* Aufgabendetails:
Beantworte anhand des Textes über die Dakar diese Fragen:
(a) Wie viele Kilometer war die „Königsetappe“ von Antofagasta nach Copiapo lang?
(b) Welchen Platz holte die Buggy-Crew auf dieser Etappe?
(c) Welche Position in der Gesamtwertung festigten Kahle und Schünemann damit?

* Untersuchter Text:
#####

Spätestens jetzt war es an der Zeit, sich an höheren Zielen zu orientieren – und die waren schneller zum Greifen nah, als es das Team aus Hamburg selbst für möglich gehalten hätte. Während viele Favoriten den hohen Dünen, dem weichen Sand und den scharfkantigen Steinen in der Atacamawüste zum Opfer fielen, liefen Kahle und Schünemann zu Höchstform auf. Auf der 508 Kilometer langen „Königsetappe“ von Antofagasta nach Copiapo erzielte die Buggy-Crew mit Platz Acht ihr bestes Tagesergebnis bei einer Dakar überhaupt. In der Gesamtwertung festigten sie damit die zehnte Position, die sie Tags zuvor übernommen hatten. Das HS RallyeTeam war damit endgültig zur großen Überraschung dieser Rallye avanciert.

#####

(Gespeicherte Datensätze)
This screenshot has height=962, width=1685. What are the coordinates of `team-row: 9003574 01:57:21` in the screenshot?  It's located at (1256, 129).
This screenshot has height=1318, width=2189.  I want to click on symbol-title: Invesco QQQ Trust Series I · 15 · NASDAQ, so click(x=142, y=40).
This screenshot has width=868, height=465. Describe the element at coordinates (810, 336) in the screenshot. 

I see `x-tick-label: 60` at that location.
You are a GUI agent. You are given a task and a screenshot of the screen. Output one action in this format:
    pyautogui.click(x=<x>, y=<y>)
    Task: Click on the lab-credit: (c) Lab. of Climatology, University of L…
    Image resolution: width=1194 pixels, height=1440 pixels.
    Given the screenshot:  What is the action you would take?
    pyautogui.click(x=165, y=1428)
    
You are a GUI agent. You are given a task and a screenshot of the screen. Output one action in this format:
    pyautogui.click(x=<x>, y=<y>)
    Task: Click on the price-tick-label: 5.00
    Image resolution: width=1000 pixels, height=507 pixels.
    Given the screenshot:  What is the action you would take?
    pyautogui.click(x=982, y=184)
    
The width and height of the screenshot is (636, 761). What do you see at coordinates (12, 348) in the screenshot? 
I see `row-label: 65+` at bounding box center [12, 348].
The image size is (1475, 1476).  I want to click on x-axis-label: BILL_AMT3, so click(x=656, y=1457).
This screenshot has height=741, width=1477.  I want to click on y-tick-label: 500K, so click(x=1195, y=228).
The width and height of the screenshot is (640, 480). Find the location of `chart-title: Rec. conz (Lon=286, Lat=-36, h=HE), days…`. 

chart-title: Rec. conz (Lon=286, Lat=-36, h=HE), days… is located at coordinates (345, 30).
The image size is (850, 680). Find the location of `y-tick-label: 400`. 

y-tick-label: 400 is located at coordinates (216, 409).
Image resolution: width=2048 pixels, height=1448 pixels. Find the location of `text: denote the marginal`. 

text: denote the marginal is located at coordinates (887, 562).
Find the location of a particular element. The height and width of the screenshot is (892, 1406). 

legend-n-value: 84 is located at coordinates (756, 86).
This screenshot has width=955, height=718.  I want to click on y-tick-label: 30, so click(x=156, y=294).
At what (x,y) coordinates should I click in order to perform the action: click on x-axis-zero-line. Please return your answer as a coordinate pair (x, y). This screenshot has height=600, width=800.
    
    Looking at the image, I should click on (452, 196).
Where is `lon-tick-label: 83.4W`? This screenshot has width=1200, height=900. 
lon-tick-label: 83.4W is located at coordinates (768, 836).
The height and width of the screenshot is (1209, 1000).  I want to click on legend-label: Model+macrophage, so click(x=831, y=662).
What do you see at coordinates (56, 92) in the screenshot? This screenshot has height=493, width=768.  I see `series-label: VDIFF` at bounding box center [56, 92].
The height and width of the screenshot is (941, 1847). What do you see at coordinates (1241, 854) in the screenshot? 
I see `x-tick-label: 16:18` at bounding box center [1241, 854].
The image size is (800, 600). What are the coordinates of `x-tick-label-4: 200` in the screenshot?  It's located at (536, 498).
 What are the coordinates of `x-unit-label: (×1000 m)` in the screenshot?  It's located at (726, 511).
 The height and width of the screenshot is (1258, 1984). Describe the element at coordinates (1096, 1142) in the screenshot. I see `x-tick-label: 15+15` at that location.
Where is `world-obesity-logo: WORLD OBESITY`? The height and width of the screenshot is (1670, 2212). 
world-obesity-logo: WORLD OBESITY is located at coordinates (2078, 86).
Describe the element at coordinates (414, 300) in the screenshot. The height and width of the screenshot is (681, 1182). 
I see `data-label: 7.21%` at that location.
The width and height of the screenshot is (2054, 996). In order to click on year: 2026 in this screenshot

#####

* Lösung der Aufgabe:
(a) 508 Kilometer
(b) Platz Acht
(c) Die zehnte Position